例えば、GoogleスプレッドシートやFigmaの操作が全員一定のレベルで行えるよう指導されており、行き詰まった時や他の生徒と協議する際にも役立っていました。
最初は人の操作を真似る子もいるのではと心配していましたが、参観した限りではそういった生徒は見られず、各自が自分なりのやり方で学びを深めている印象でした。
心に残った「技術」の授業
特に心に残ったのは、技術の授業で行われたエネルギー分野のディベートです。
各班でエネルギーの種類について調べ、メリット・デメリットをまとめた後、それらをもとにディベートを行うというものでした。

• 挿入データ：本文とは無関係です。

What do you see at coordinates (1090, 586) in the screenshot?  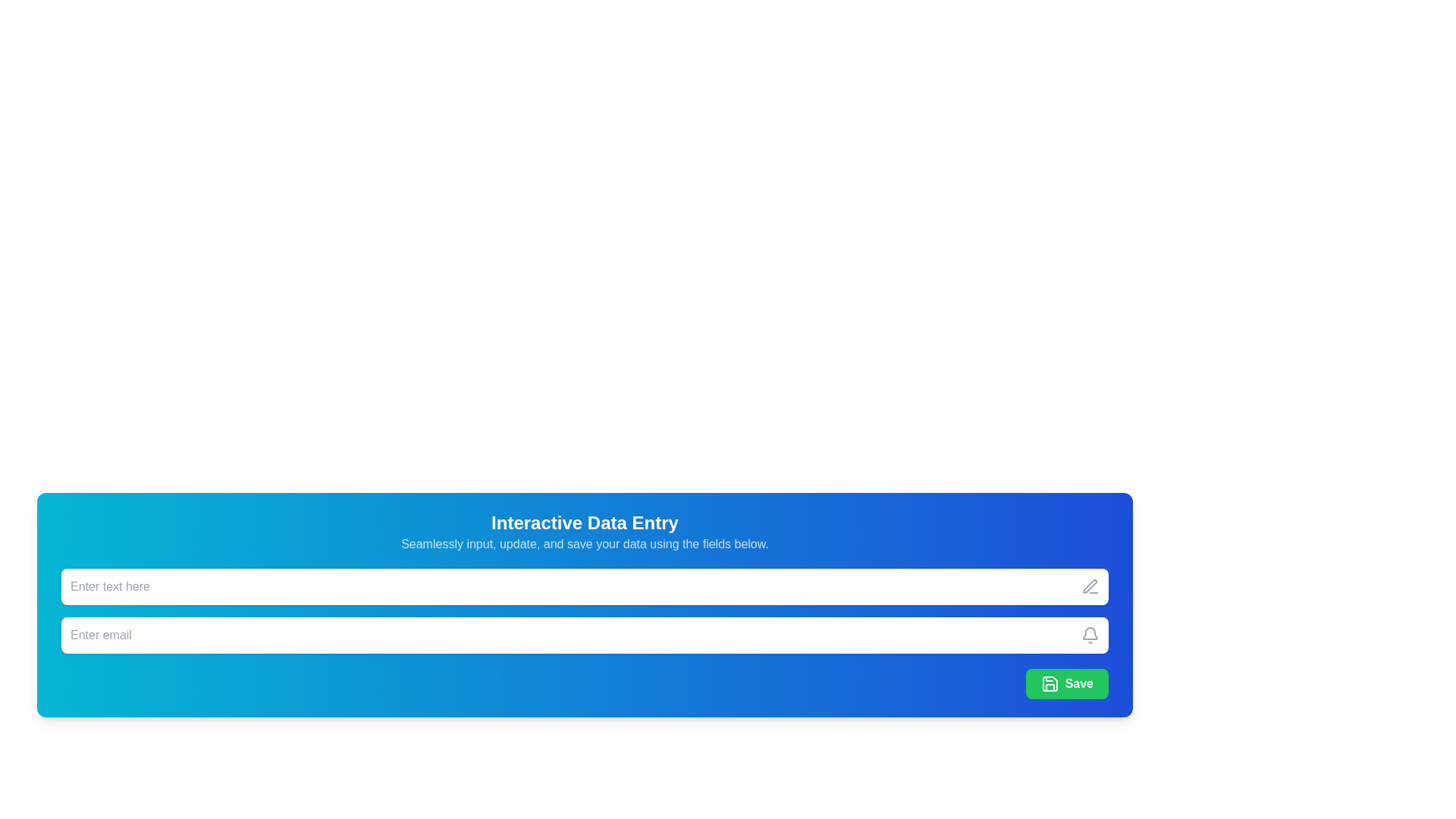 I see `the small gray pen-shaped icon located at the far-right edge of the text input field under the 'Interactive Data Entry' header` at bounding box center [1090, 586].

生徒たちは図書館のPCやタブレットを使って資料を作成し、複数の情報源を組み合わせて説得力を高めていました。
情報のファクトチェックも自然と必要になる授業設計で、生徒たちは情報の信頼性について考える良い機会を得ていたようです。
この授業が特に印象的だったのは、各教科の学びがつながっていると実感できる点でした。

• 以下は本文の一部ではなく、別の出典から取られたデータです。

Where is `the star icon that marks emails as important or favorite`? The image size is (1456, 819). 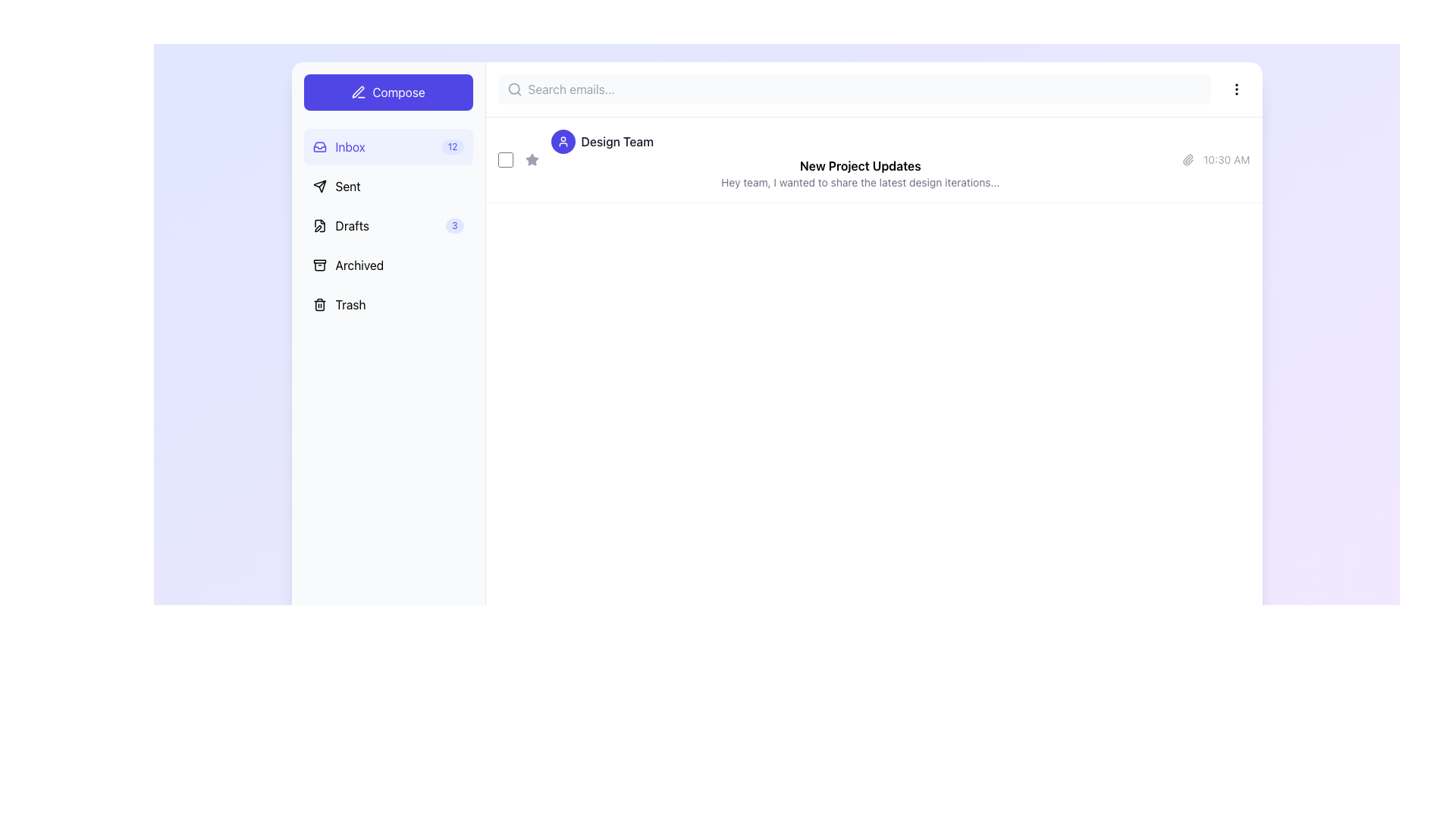 the star icon that marks emails as important or favorite is located at coordinates (532, 159).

ディベートには国語的な要素が必要で、情報整理には数学的なスキルが活かされ、また地理的・歴史的な視点も求められました。
教科横断型の学びの実践として優れており、生徒にとっても教科の枠を超えた知識の活用を経験できる貴重な機会だったと思います。
ICTとともに進化する教育
今回の授業参観を通して、教師が全てをコントロールするのではなく、生徒たちが自ら学びを進められるようにICTがサポートしている姿がとても印象的でした。
従来は、今日の学習内容や進行状況を瞬時に把握するのは難しかったですが、ICTの活用によってこれが可能になり、生徒一人ひとりへの支援がしやすくなりました。
グループ活動も、ICTの支援により質が高まり、学びの主役がしっかりと生徒に移っているのを実感しました。
私たち教師の役割は、この学びをICTで支援し、生徒が自ら考え行動できる環境を整えることなのだと、改めて気づかされました。